The Holidays are a retailer’s best friend and worst enemy. When planned for ahead of time, they will provide a solid bottom line for the rest of the financial year; when neglected until the last minute, they can be stressful and disappointing.
Your holiday selling will be much less stressful and much more profitable if you take heed of these five merchandising/marketing areas long before the snow flies:
A landing page that’s obscure, difficult to navigate, and too cluttered with unimportant information is going to discourage traffic, not redirect it to purchasing portals.
Try subscribing to yourself to see how easy or frustrating it is. Then make the appropriate changes.
Keep your in-house chain of command clear and direct so there’s no confusion or conflict on who is authorized to access and/or change the landing page and other venues when they need updating and tweaking.
Just one click to capture information after the consumer has provided it. Any more than that, and they will abandon like crazy.
List breakdowns are essential so that grandma isn’t sent the same material as her Millennial grandson.

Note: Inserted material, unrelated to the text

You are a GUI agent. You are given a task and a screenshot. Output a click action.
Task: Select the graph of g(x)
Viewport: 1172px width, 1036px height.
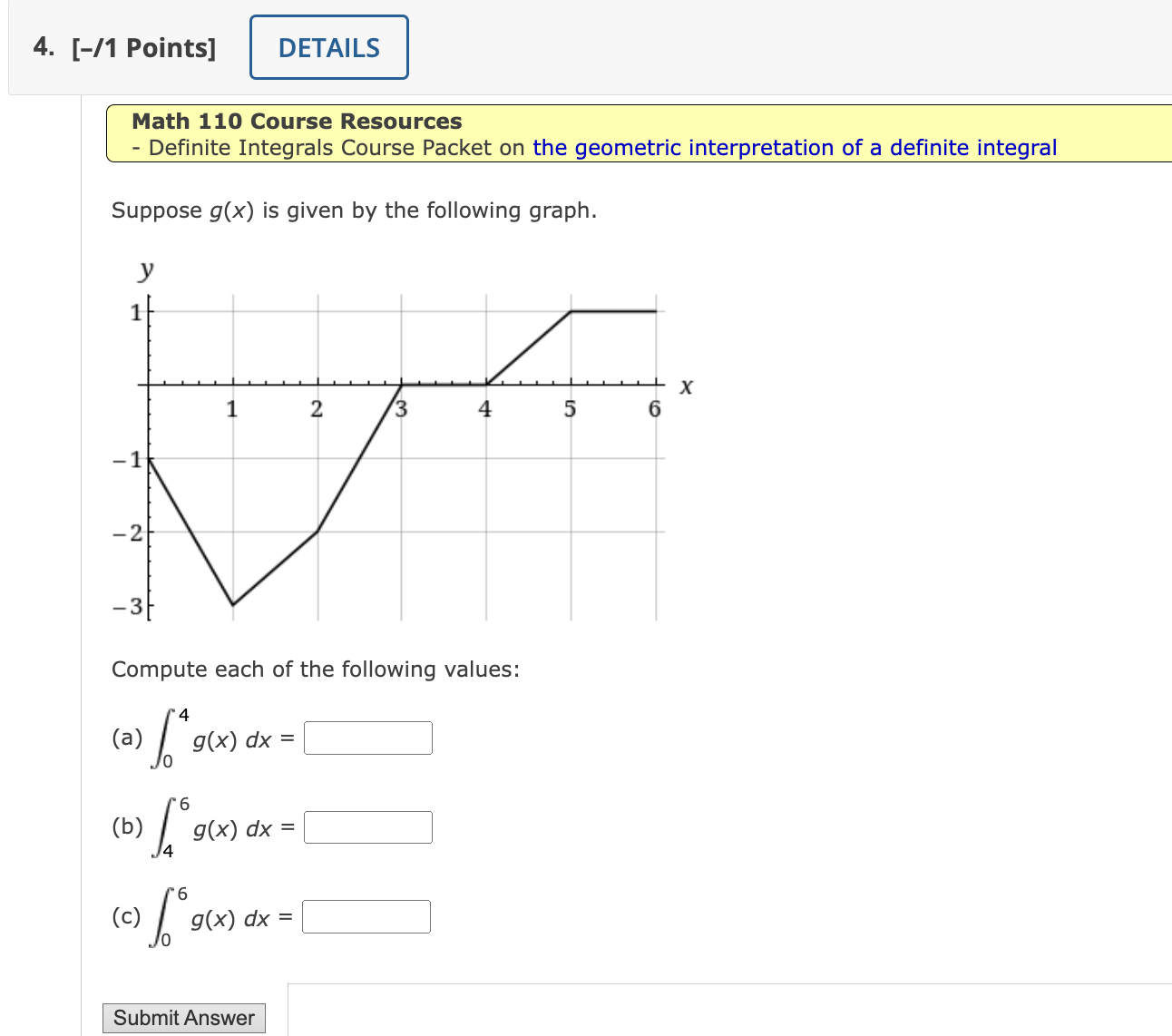[399, 435]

Never trust a landing site to work smoothly for more than a week at a time; have someone constantly watching and testing so glitches can be resolved immediately. This also cuts down customer care problems considerably.
The next step is to maximize your email effectiveness:
Make your Call to Action prominent but not overly aggressive. You want the reader to know it’s there but not become irritated or feel threatened or puzzled by it.
Standardized brand names keep readers from becoming confused about what product they are reading about. If one page says “New and Improved Whiz Bang” and another page says “Vanilla-flavored Whiz Bang”, they may just give up on the whole thing and move on to your competitor, “KaBoom”.
Marketing psychology dictates that your return policy be prominent in your emails, which may seem counter-intuitive — why give potential customers the suggestion that they will be returning something? But just the reverse is true; when consumers see a simple and reassuring return policy, they are more apt to trust the brand and feel secure in dealing with your company.
Review past holiday campaigns. Review what worked and what flopped. Can you recycle the flops as well as the previous successes? Recycle your mistakes after fixing them up. It’ll save time and effort, and a little bit of money.
Sure, it’s hard to know what the hot items are going to be in December when it’s only September. But you’ve got to make that commitment. Look at last year’s sales and merchandising figures and put your best people on prognosticating what’s going to be hot this holiday season. Then go for it. The worst that can happen is that you’ll still make sales — just not enough to buy that yacht you’ve always wanted.
Have a Plan B tucked away. Blizzards, strikes, comets, politics, earthquakes, viral trends, personal and personnel problems — the Holidays are rife with unexpected emergencies that may completely upset your main merchandizing plan. So have a second plan in your back pocket ready to go. Have it fully fleshed out, not just some hazy idea.
Your IT people always seem to fall apparent as the holiday’s approach. It’s a Murphy’s Law type of deal: “The closer the holidays, the harder it is to reach IT and get them to do anything.” So plan now for inevitable link breaks and landing page downtime. Have some second-string IT people you can call on when your first line of defense goes Christmas shopping for six days straight and can’t be reached.
Start instant replay as soon as the season is over. Don’t wait until next summer to start reviewing sales stats and traffic flow. Look at the clicks and the response to CTAs as soon as things have settled down again. Get a firm idea of what you’ll need to change, need to increase, need to decrease for next season. Then get started on those changes. The longest journey begins with the first step; the best marketing campaigns start with a little real-time Google Analytics.